Given data:
┄┄┄┄┄┄┄┄┄┄
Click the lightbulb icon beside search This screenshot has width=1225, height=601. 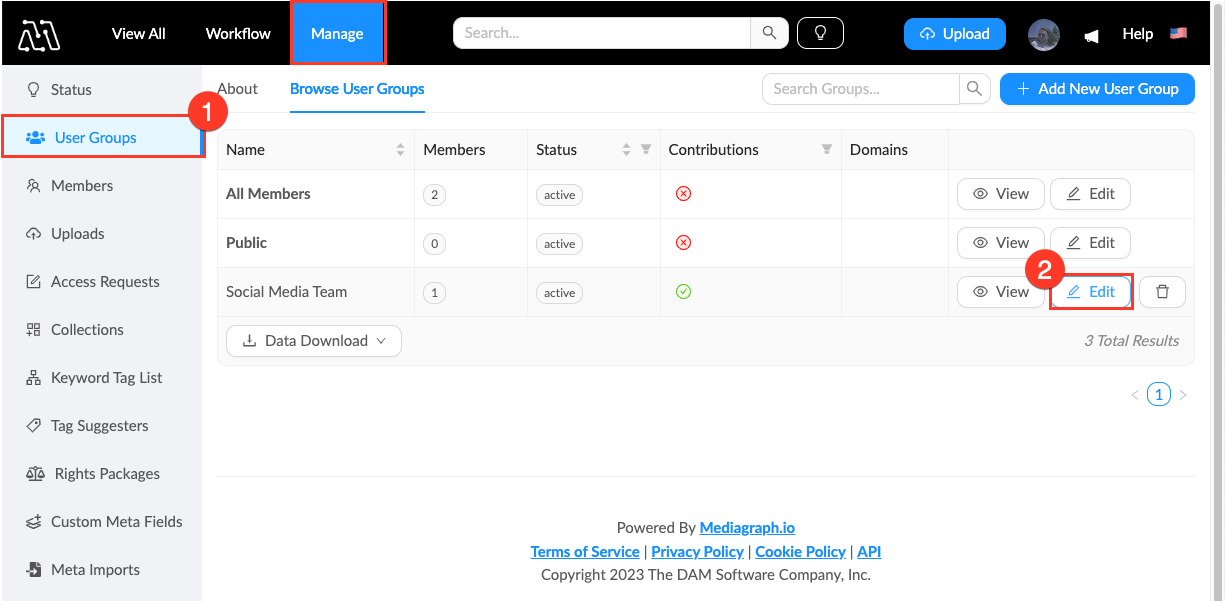click(x=820, y=33)
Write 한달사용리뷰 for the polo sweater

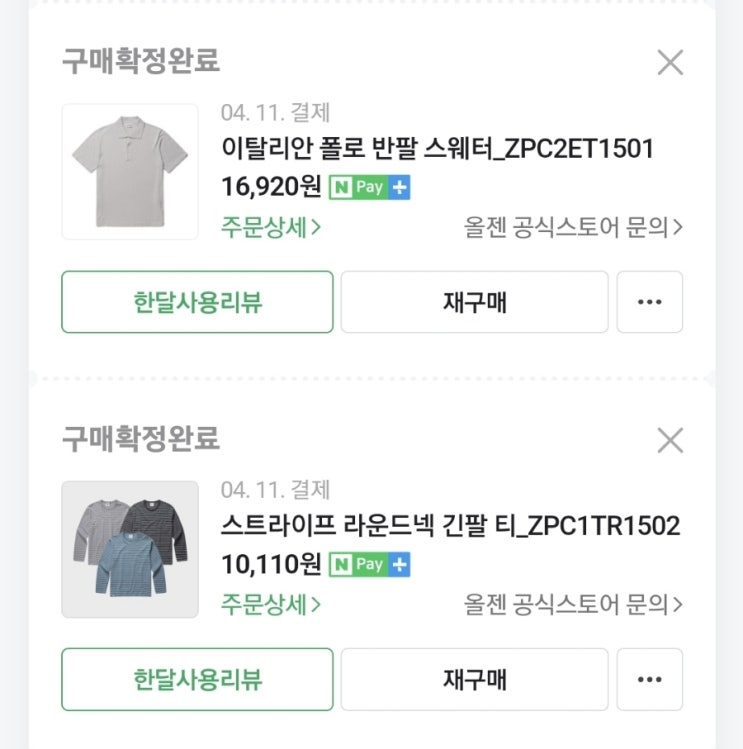pyautogui.click(x=197, y=302)
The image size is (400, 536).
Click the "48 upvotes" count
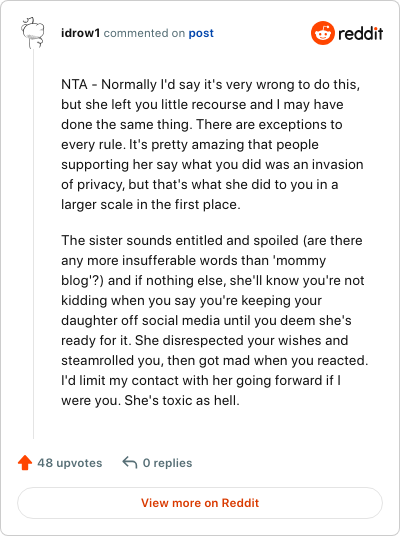point(70,463)
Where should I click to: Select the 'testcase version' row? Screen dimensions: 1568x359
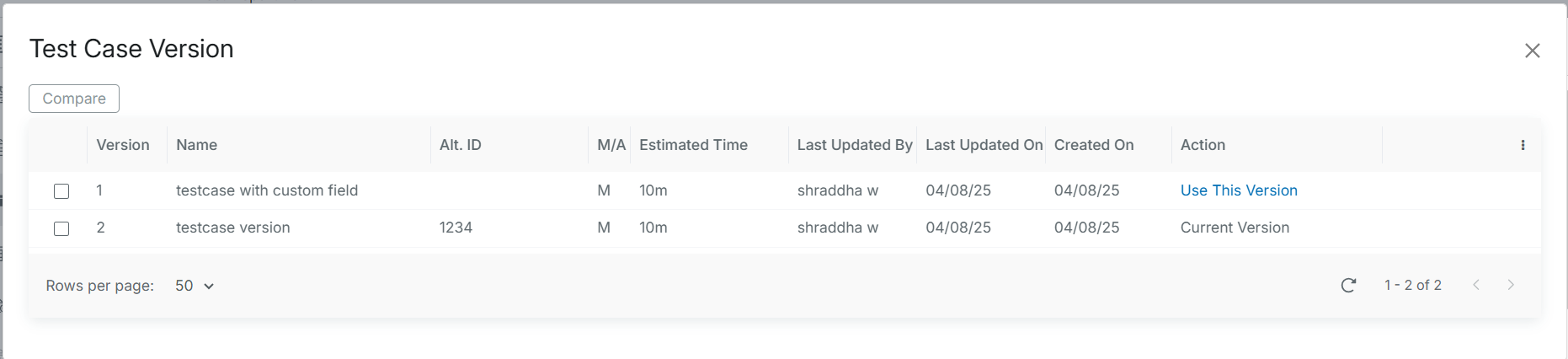(x=233, y=228)
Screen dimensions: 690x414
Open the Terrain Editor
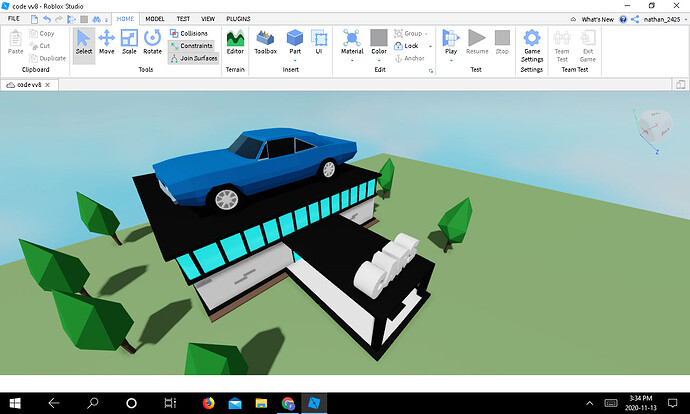click(x=235, y=42)
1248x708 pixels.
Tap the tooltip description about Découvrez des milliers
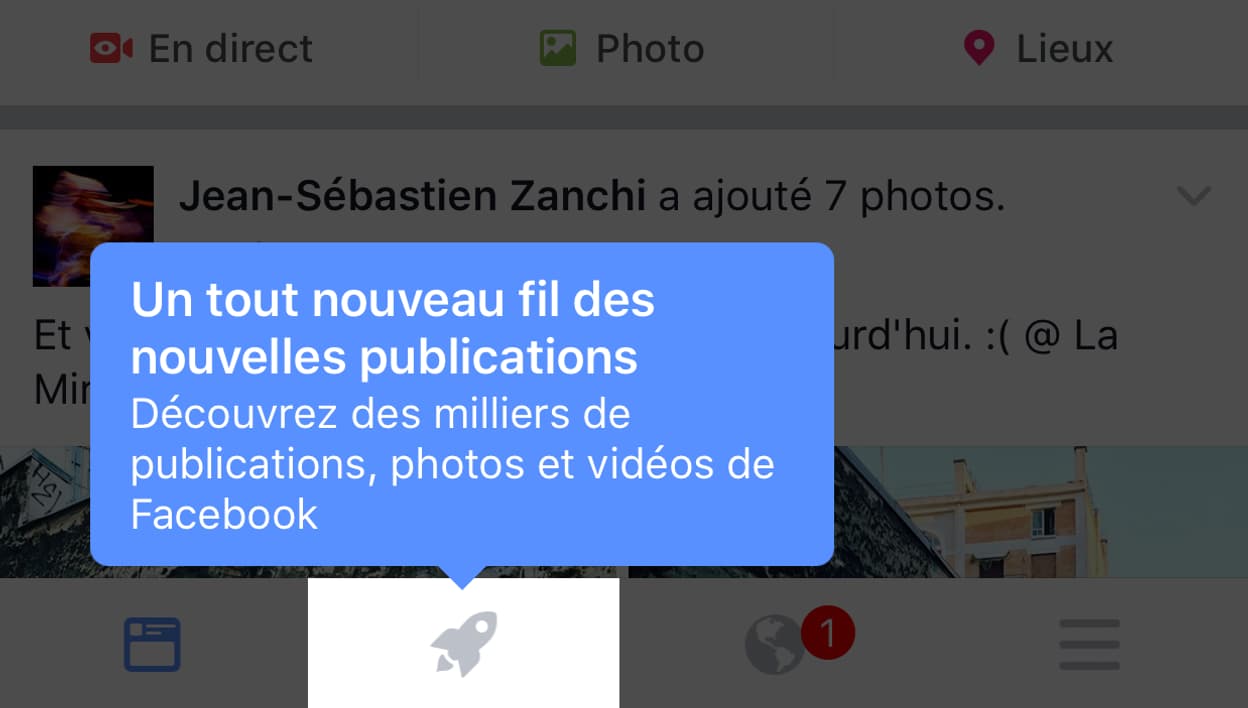point(453,464)
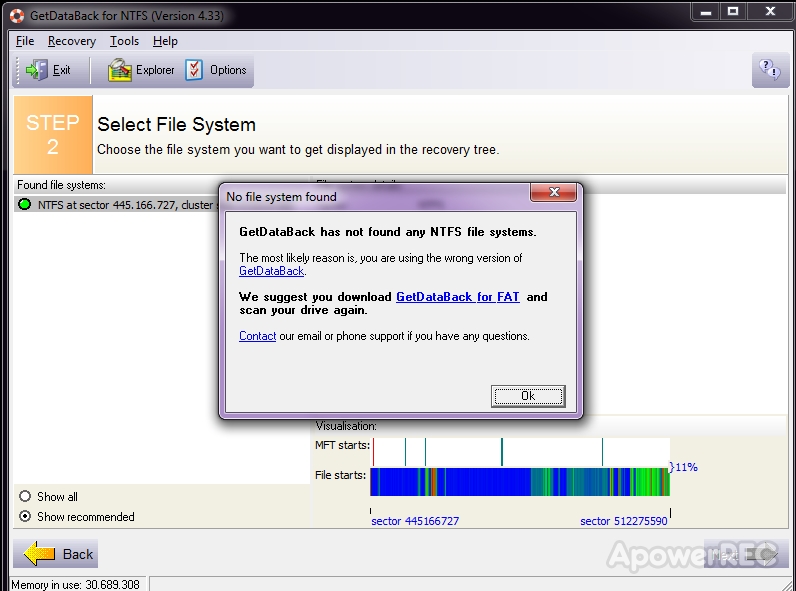This screenshot has height=591, width=796.
Task: Click the File starts color visualisation bar
Action: 520,482
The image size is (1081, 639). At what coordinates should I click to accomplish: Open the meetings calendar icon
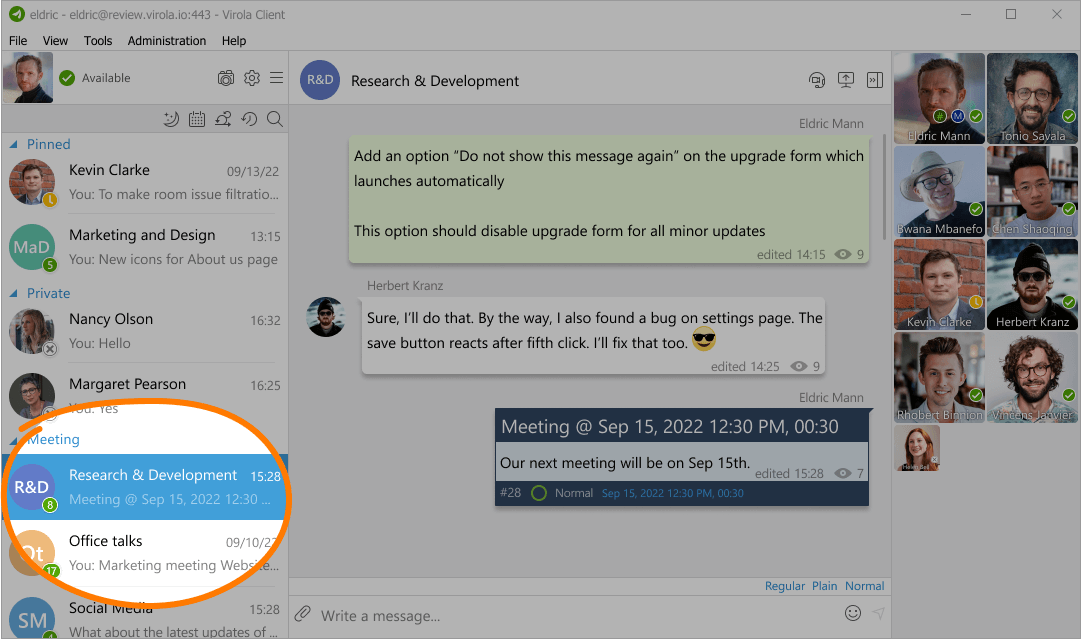[x=196, y=119]
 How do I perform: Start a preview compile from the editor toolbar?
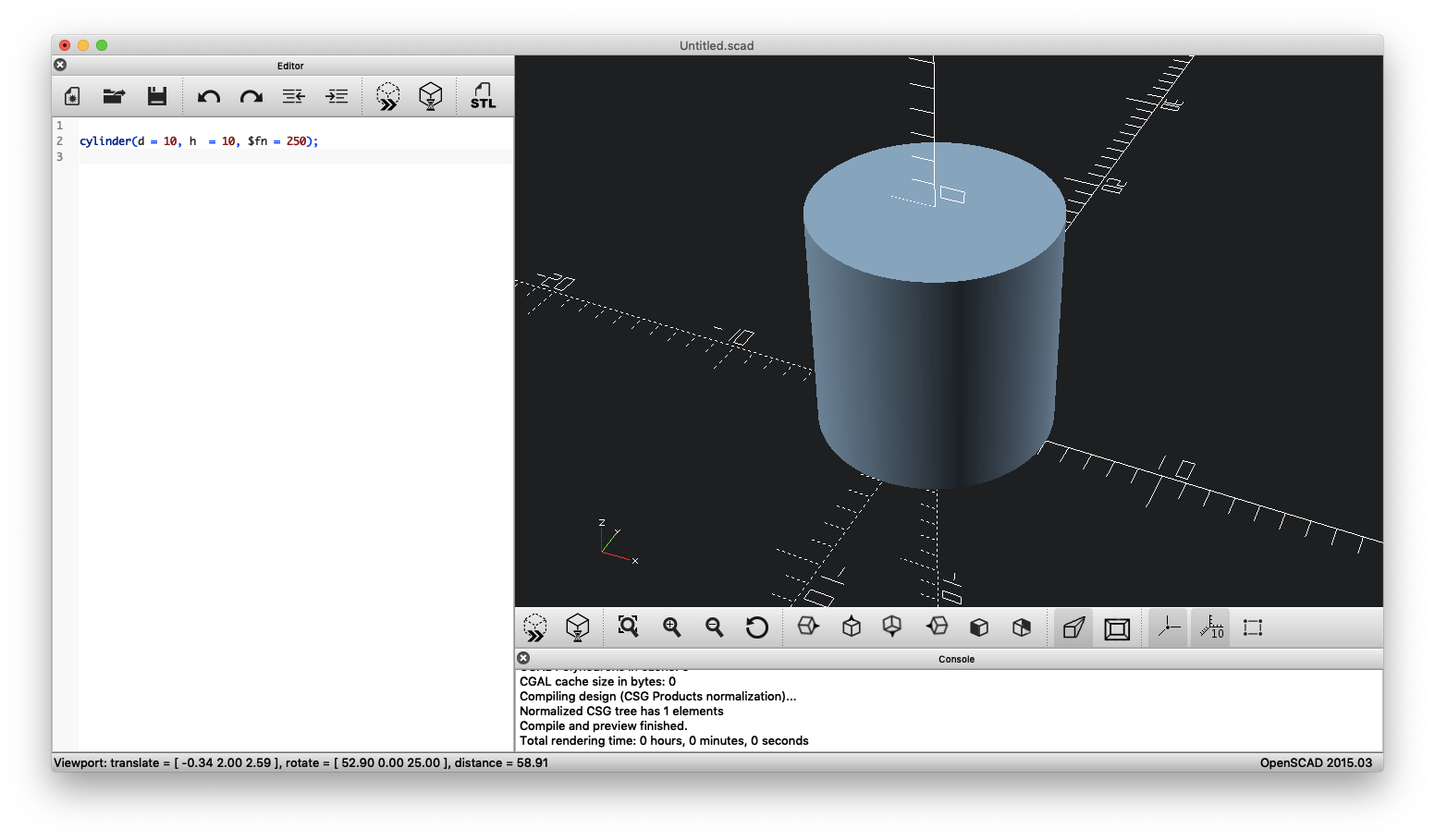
┄┄┄┄┄┄┄┄┄┄
Task statement: The lines to retype begin with the one containing "1248x708 pixels." and end with the last line of the records. Reproduce them exactly and omit the pictures.

Answer to the exercise:
1248x708 pixels.
Tap the tooltip description about Découvrez des milliers
point(453,464)
This screenshot has height=591, width=796.
Task: Click the File starts color visualisation bar
Action: 520,482
The image size is (1081, 639). At what coordinates should I click to accomplish: Open the meetings calendar icon
[x=196, y=119]
 How do I perform: Start a preview compile from the editor toolbar?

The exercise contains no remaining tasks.